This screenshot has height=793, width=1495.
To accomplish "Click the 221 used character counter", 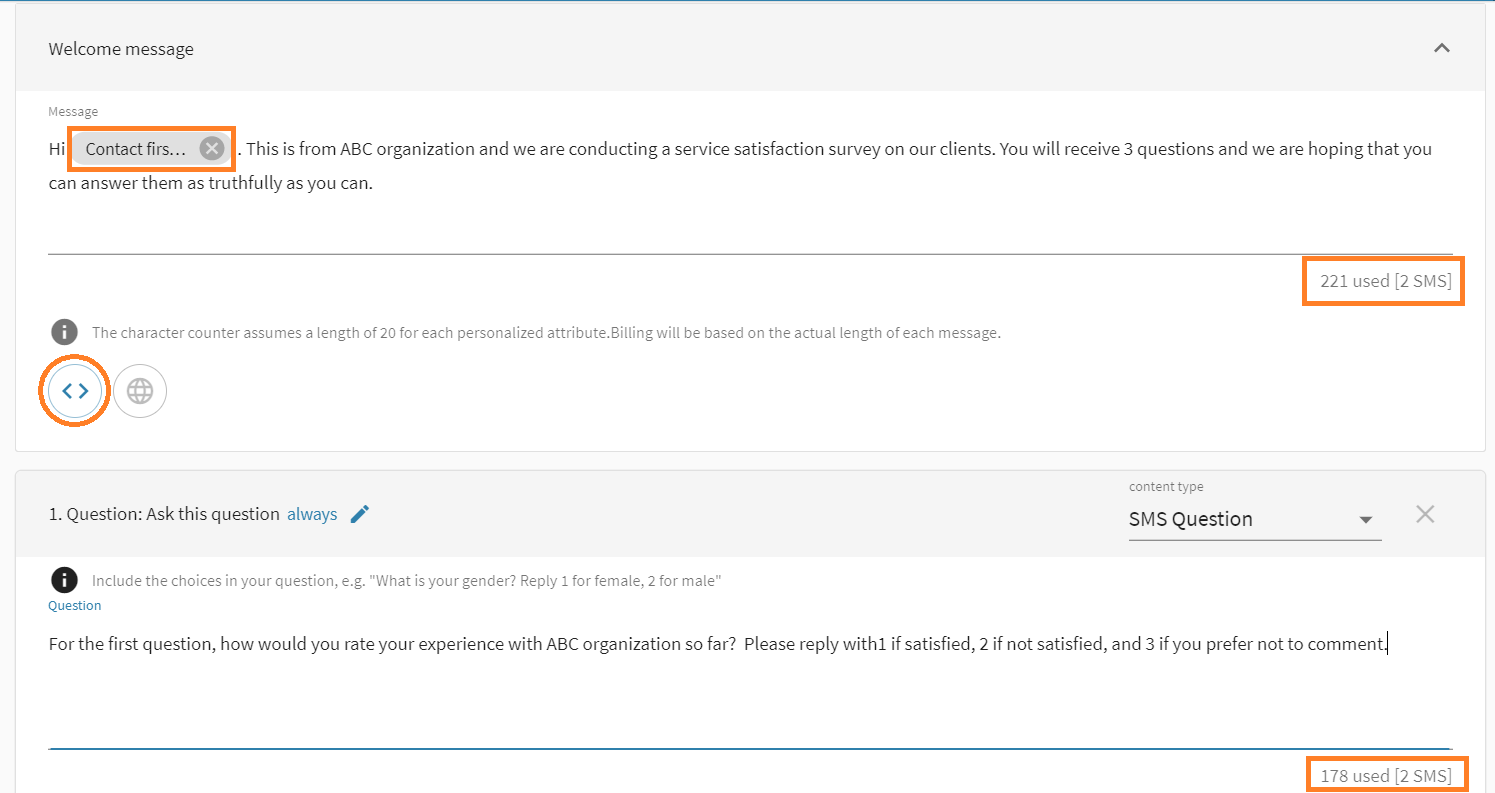I will pyautogui.click(x=1383, y=280).
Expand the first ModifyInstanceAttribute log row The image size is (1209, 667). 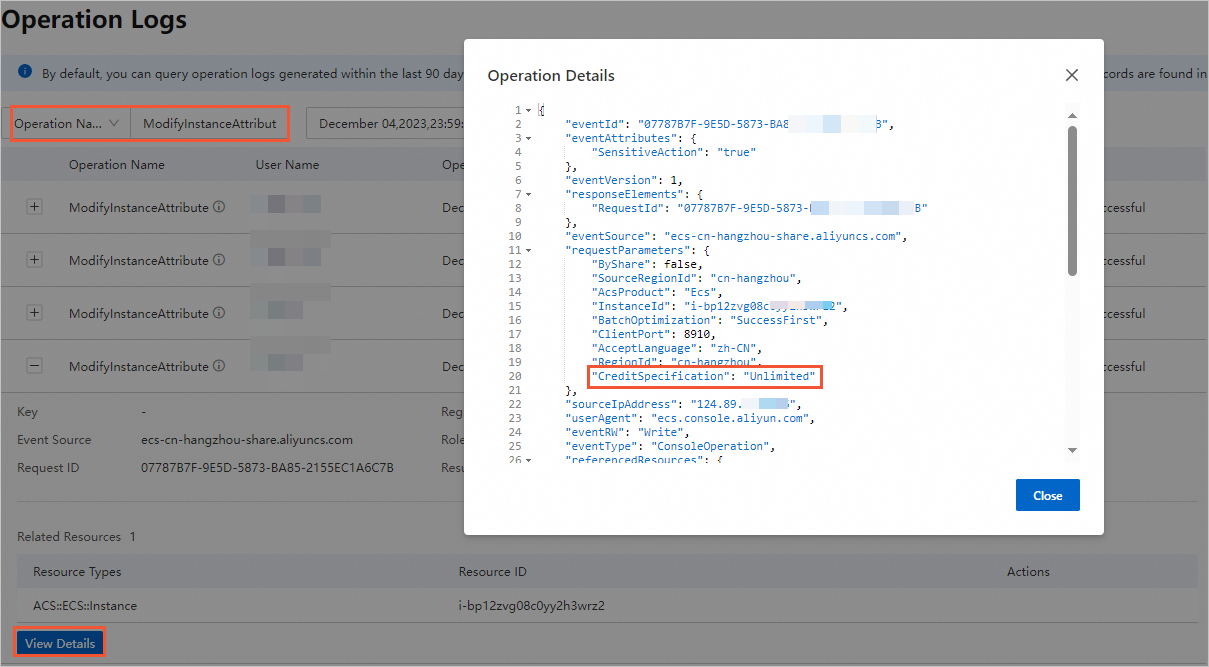click(34, 207)
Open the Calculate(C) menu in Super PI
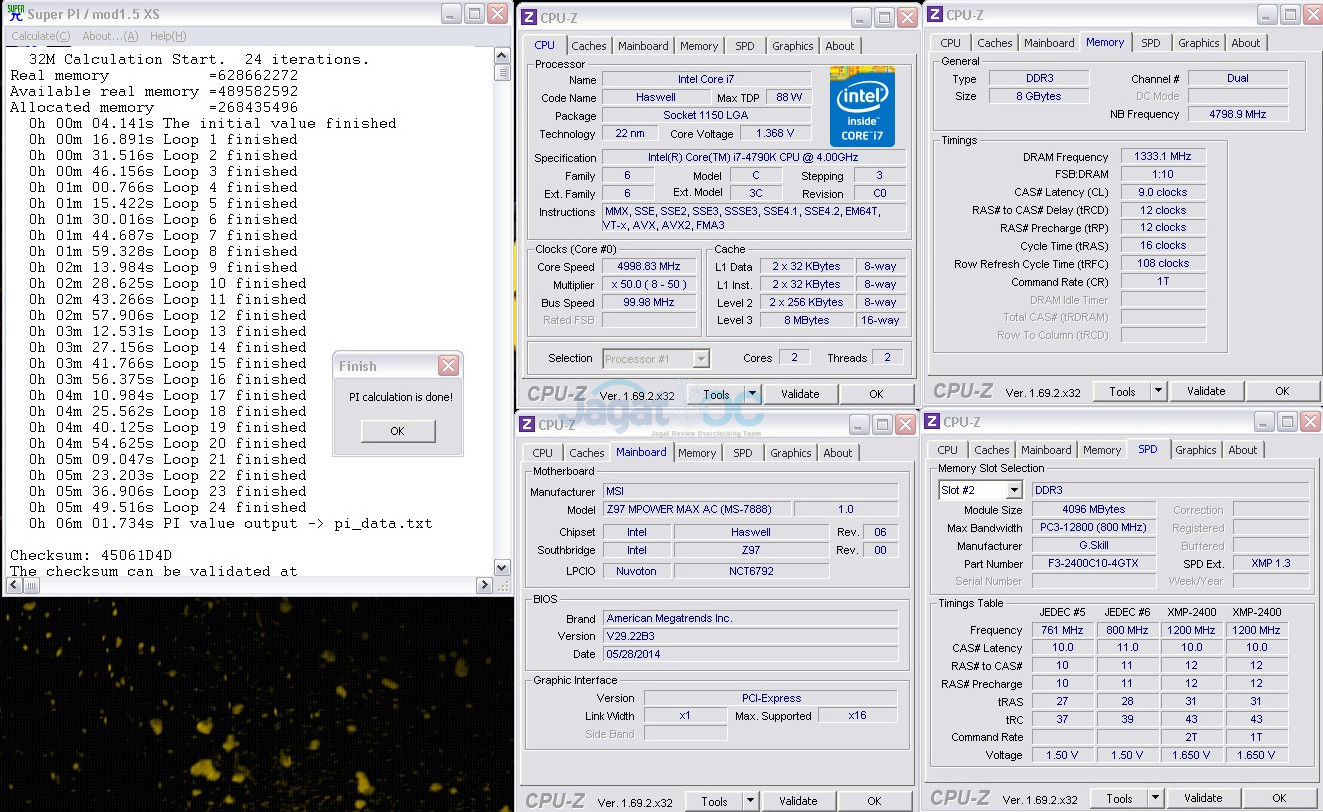The image size is (1323, 812). pyautogui.click(x=40, y=36)
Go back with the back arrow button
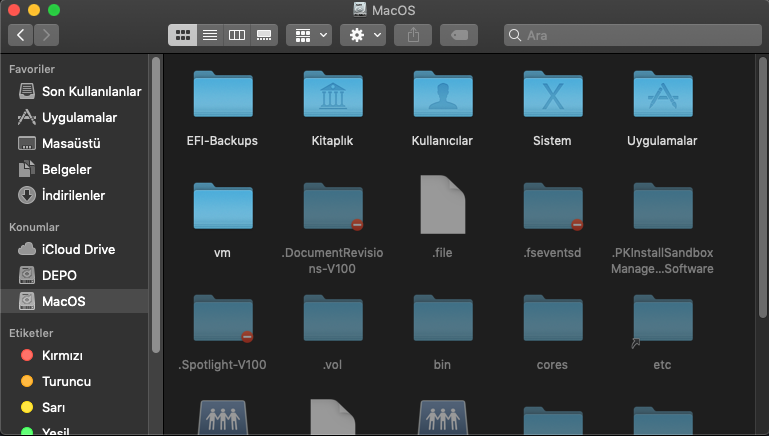This screenshot has height=436, width=769. [21, 35]
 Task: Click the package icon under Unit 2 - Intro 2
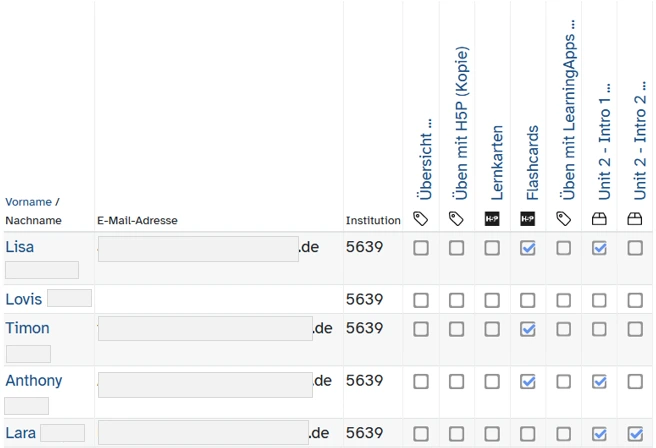(x=635, y=218)
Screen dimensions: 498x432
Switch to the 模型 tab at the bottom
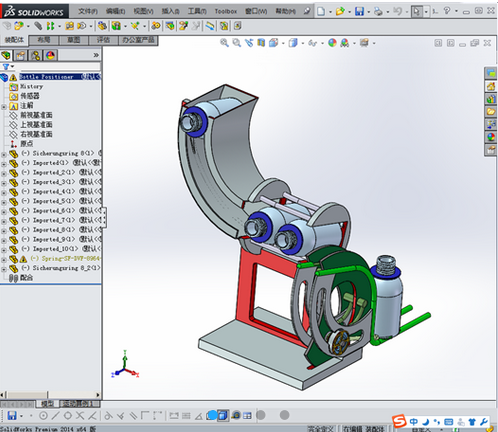47,404
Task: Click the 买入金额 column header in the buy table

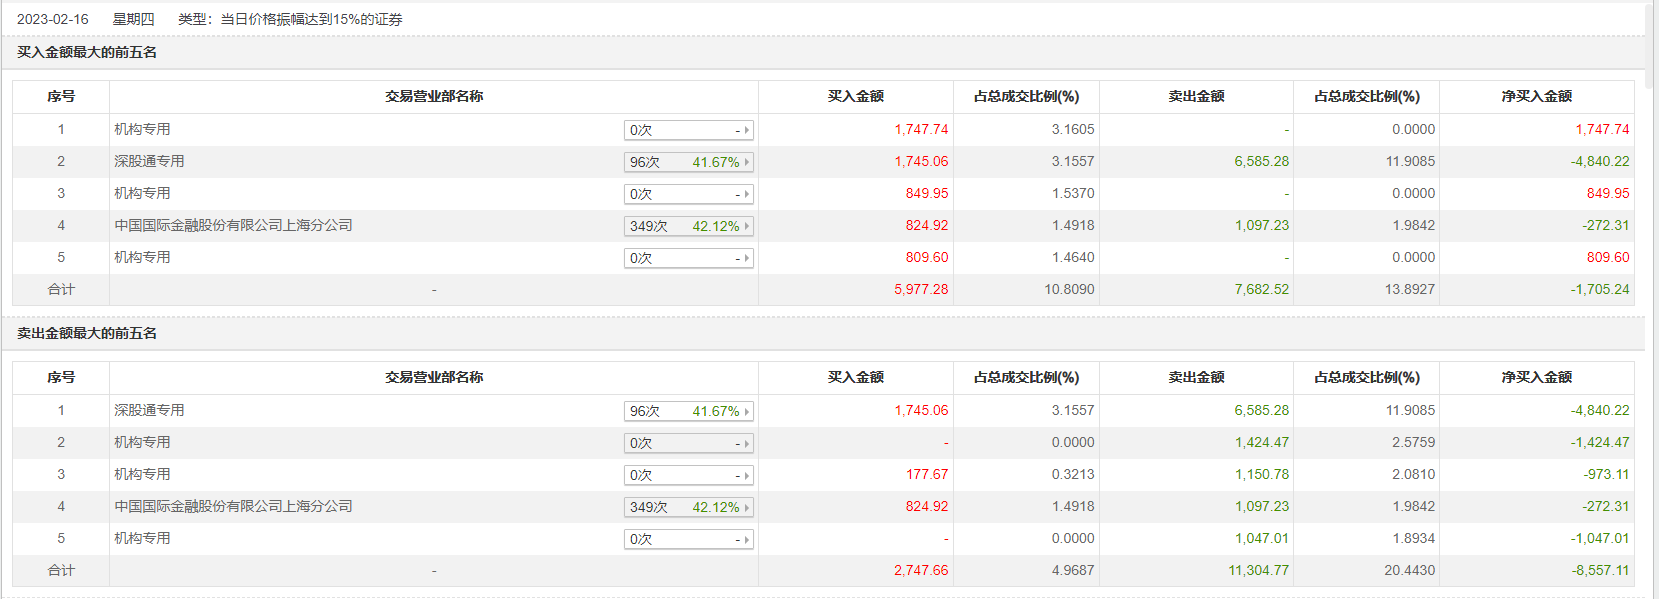Action: point(855,96)
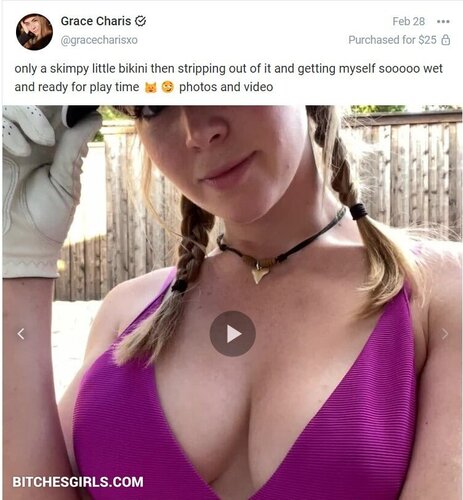The image size is (463, 500).
Task: Open the Grace Charis profile name
Action: tap(96, 21)
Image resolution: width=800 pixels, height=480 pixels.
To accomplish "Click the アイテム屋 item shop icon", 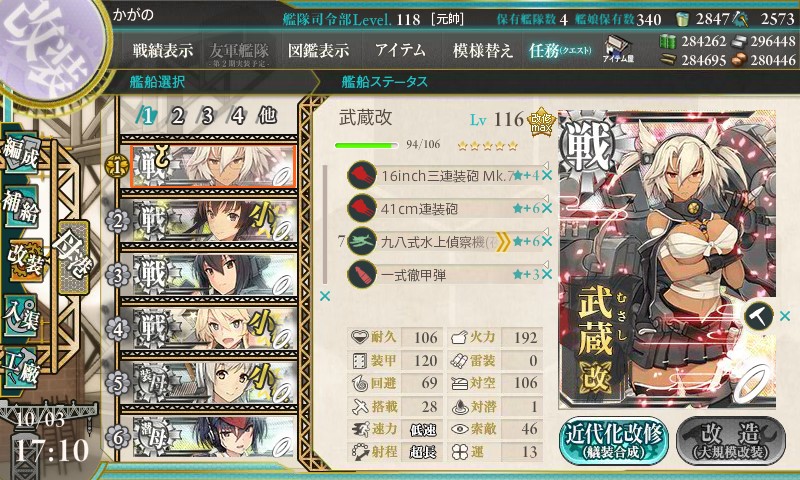I will click(618, 49).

[Instructions to follow] In the data above, retype only the stretch from the line with "Open the Calculate(C) menu in Super PI" through the line with "Screen dimensions: 498x432", word for word, and skip any pictures.

[Exercise result]
Open the Calculate(C) menu in Super PI
The image size is (1323, 812). pyautogui.click(x=40, y=36)
Go back with the back arrow button
This screenshot has height=436, width=769. [21, 35]
 Task: Click the package icon under Unit 2 - Intro 2
(x=635, y=218)
Screen dimensions: 498x432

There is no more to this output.